Collection entries
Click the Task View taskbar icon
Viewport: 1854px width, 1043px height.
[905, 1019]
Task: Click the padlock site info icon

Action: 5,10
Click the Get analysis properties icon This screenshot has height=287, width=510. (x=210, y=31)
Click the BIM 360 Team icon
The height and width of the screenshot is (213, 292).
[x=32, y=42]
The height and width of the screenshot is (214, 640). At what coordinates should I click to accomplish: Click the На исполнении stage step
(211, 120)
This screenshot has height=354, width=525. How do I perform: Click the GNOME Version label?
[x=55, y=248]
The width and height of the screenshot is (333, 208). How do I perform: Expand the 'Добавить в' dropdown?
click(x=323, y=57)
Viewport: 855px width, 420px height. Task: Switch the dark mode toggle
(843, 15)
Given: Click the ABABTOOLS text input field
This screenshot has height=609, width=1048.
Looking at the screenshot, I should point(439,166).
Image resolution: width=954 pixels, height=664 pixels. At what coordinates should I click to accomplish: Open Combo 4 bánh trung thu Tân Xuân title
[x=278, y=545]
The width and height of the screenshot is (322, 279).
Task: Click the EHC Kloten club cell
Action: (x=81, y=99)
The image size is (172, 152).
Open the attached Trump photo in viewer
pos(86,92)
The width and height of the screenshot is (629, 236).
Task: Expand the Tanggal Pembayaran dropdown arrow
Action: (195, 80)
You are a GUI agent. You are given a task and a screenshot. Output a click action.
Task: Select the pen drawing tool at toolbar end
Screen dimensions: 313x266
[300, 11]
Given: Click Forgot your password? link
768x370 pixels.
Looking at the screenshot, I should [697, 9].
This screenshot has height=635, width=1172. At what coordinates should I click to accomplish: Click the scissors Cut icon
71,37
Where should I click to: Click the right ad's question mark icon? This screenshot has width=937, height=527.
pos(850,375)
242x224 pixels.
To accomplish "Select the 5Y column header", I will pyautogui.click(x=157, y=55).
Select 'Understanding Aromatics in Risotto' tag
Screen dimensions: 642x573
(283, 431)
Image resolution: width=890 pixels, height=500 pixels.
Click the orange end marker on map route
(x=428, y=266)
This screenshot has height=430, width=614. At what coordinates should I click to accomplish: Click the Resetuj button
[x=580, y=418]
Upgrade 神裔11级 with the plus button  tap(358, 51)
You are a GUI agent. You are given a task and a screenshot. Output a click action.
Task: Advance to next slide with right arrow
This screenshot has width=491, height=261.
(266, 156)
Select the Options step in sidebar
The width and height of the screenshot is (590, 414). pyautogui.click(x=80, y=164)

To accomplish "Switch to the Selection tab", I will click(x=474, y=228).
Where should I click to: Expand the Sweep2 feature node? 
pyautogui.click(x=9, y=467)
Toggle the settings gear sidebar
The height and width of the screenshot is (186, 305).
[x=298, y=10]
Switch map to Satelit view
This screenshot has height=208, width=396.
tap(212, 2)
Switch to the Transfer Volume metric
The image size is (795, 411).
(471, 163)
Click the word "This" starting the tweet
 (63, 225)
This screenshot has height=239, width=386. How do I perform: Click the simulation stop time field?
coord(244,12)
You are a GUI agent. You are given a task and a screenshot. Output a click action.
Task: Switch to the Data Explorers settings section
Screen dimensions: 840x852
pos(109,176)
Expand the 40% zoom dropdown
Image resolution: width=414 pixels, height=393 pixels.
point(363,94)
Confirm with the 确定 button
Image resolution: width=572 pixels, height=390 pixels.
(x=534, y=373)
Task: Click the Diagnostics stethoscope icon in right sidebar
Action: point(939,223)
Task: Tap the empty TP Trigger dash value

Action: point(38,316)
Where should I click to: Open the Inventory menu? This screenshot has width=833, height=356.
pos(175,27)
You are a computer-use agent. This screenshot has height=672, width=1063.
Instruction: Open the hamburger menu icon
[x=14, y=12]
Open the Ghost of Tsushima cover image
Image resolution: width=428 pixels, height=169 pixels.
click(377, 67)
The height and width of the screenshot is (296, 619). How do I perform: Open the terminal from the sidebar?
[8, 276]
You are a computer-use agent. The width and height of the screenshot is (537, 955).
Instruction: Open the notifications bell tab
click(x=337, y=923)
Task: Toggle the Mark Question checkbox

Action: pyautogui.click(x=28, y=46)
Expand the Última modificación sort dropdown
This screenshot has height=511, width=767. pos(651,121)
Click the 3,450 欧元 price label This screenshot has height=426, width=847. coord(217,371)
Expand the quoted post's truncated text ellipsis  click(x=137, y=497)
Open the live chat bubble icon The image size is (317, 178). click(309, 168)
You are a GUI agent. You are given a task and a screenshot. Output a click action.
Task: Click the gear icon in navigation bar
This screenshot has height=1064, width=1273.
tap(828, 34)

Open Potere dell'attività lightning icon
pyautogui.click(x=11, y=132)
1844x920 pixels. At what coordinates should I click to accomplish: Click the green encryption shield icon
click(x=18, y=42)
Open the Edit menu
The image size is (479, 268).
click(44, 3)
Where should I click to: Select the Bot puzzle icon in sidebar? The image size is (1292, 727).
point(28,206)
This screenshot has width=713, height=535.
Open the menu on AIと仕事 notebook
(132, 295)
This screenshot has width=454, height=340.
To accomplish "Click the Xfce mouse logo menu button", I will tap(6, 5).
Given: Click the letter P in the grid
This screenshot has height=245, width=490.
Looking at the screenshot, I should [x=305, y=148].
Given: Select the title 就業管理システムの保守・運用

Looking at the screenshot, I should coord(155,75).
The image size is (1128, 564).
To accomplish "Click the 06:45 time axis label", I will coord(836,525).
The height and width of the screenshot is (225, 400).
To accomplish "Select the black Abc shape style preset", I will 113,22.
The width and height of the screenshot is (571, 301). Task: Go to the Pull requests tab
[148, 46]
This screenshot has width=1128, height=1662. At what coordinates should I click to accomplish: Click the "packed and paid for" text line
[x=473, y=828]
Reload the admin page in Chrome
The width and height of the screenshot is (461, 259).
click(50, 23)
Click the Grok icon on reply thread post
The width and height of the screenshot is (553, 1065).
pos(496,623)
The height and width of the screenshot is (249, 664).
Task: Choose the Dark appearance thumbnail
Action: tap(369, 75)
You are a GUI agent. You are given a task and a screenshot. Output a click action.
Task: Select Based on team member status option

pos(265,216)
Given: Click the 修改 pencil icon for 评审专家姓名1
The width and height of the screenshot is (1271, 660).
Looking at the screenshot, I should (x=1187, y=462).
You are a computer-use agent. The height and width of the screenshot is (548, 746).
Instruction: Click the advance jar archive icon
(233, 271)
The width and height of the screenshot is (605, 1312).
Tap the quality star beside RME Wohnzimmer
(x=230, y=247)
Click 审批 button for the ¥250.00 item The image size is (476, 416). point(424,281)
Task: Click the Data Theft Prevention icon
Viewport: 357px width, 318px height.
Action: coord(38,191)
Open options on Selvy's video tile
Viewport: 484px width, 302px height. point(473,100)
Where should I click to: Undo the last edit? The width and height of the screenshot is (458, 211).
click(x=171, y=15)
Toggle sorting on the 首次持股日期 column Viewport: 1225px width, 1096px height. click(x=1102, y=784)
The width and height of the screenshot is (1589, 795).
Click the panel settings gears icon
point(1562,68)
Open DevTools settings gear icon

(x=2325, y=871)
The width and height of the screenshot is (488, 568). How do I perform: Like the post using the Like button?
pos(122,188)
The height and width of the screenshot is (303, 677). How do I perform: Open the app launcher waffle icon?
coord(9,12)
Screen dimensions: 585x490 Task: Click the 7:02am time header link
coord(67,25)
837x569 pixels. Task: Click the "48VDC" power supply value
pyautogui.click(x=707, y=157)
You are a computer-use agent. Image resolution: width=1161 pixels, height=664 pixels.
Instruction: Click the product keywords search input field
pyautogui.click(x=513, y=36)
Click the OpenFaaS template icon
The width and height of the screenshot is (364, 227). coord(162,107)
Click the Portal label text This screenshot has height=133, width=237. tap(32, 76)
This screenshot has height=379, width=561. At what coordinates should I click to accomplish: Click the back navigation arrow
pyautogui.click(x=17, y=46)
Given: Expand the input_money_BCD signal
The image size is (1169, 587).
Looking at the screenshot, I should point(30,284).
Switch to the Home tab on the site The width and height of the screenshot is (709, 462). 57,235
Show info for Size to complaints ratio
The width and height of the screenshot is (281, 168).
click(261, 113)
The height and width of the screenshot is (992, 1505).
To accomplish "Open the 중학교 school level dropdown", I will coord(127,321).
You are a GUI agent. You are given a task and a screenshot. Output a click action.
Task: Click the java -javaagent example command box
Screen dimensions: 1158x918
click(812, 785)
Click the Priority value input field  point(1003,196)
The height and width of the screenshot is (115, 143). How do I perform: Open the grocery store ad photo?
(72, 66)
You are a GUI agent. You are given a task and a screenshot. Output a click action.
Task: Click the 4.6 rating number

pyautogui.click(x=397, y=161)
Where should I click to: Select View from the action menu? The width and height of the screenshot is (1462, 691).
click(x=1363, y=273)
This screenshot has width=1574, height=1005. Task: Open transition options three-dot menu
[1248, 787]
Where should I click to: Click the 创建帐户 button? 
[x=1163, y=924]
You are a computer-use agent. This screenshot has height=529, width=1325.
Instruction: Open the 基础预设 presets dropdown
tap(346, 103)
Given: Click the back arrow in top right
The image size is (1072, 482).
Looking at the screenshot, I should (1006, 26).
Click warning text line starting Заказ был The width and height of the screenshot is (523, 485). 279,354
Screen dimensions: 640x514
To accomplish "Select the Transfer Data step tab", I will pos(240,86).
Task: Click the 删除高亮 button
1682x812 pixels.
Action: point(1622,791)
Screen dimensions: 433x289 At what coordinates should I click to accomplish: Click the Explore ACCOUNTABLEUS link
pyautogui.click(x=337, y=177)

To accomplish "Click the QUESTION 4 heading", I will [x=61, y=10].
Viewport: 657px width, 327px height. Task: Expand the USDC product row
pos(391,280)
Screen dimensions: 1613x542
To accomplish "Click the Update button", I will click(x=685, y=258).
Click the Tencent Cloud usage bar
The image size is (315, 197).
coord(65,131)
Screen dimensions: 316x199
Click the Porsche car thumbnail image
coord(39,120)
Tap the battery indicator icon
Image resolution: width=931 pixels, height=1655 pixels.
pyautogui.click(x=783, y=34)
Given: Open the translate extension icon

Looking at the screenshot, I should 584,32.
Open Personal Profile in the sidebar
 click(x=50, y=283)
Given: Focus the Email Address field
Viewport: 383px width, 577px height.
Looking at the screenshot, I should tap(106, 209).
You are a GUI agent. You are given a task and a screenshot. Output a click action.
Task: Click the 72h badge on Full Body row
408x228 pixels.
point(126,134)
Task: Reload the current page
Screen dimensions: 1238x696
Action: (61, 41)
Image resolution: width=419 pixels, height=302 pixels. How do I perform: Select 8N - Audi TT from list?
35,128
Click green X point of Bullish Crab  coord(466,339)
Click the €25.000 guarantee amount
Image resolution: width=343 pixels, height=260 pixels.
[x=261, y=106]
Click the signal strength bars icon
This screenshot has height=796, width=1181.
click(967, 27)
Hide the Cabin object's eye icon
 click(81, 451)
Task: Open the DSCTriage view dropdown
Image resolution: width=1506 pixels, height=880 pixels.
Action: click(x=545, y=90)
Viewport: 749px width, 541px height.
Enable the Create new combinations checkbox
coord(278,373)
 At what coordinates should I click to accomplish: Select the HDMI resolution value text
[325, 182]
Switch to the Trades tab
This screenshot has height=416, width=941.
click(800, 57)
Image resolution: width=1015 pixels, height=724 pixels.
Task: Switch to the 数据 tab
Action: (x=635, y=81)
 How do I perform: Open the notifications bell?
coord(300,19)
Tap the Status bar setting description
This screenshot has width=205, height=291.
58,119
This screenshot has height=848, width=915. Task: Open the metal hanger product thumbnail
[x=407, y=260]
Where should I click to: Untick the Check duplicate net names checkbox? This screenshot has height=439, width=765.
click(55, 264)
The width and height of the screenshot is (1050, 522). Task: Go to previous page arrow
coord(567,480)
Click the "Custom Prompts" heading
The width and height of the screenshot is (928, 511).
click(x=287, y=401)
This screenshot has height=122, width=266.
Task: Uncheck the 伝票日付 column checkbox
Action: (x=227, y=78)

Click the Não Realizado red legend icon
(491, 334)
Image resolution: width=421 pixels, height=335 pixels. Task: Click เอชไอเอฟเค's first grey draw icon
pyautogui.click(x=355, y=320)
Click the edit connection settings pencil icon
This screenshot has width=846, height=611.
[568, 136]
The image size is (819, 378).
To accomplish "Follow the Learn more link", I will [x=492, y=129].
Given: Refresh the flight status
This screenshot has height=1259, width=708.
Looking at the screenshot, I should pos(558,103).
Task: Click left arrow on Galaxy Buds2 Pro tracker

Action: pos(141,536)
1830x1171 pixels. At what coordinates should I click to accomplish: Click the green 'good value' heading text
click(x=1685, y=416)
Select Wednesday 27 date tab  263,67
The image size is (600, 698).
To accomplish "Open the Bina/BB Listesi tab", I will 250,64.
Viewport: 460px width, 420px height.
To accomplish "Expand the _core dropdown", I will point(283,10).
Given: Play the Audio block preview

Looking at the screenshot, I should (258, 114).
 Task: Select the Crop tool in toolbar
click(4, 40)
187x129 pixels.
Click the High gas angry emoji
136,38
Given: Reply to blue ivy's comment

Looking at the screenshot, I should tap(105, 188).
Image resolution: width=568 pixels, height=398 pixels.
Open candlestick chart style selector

Exercise instructions: Format the stretch of lines from the one containing "This screenshot has width=454, height=340." through the one containing "Action: coord(38,191)" as a JSON list of strings, one string per line and no strings for blank lines.

Exercise answer:
[
  "This screenshot has width=454, height=340.",
  "To accomplish \"Click the Xfce mouse logo menu button\", I will tap(6, 5).",
  "Given: Click the letter P in the grid",
  "This screenshot has height=245, width=490.",
  "Looking at the screenshot, I should [x=305, y=148].",
  "Given: Select the title 就業管理システムの保守・運用",
  "Looking at the screenshot, I should coord(155,75).",
  "The image size is (1128, 564).",
  "To accomplish \"Click the 06:45 time axis label\", I will coord(836,525).",
  "The height and width of the screenshot is (225, 400).",
  "To accomplish \"Select the black Abc shape style preset\", I will 113,22.",
  "The width and height of the screenshot is (571, 301). Task: Go to the Pull requests tab",
  "[148, 46]",
  "This screenshot has width=1128, height=1662. At what coordinates should I click to accomplish: Click the \"packed and paid for\" text line",
  "[x=473, y=828]",
  "Reload the admin page in Chrome",
  "The width and height of the screenshot is (461, 259).",
  "click(50, 23)",
  "Click the Grok icon on reply thread post",
  "The width and height of the screenshot is (553, 1065).",
  "pos(496,623)",
  "The height and width of the screenshot is (249, 664).",
  "Task: Choose the Dark appearance thumbnail",
  "Action: tap(369, 75)",
  "You are a GUI agent. You are given a task and a screenshot. Output a click action.",
  "Task: Select Based on team member status option",
  "pos(265,216)",
  "Given: Click the 修改 pencil icon for 评审专家姓名1",
  "The width and height of the screenshot is (1271, 660).",
  "Looking at the screenshot, I should (x=1187, y=462).",
  "You are a computer-use agent. The height and width of the screenshot is (548, 746).",
  "Instruction: Click the advance jar archive icon",
  "(233, 271)",
  "The width and height of the screenshot is (605, 1312).",
  "Tap the quality star beside RME Wohnzimmer",
  "(x=230, y=247)",
  "Click 审批 button for the ¥250.00 item The image size is (476, 416). point(424,281)",
  "Task: Click the Data Theft Prevention icon",
  "Viewport: 357px width, 318px height.",
  "Action: coord(38,191)"
]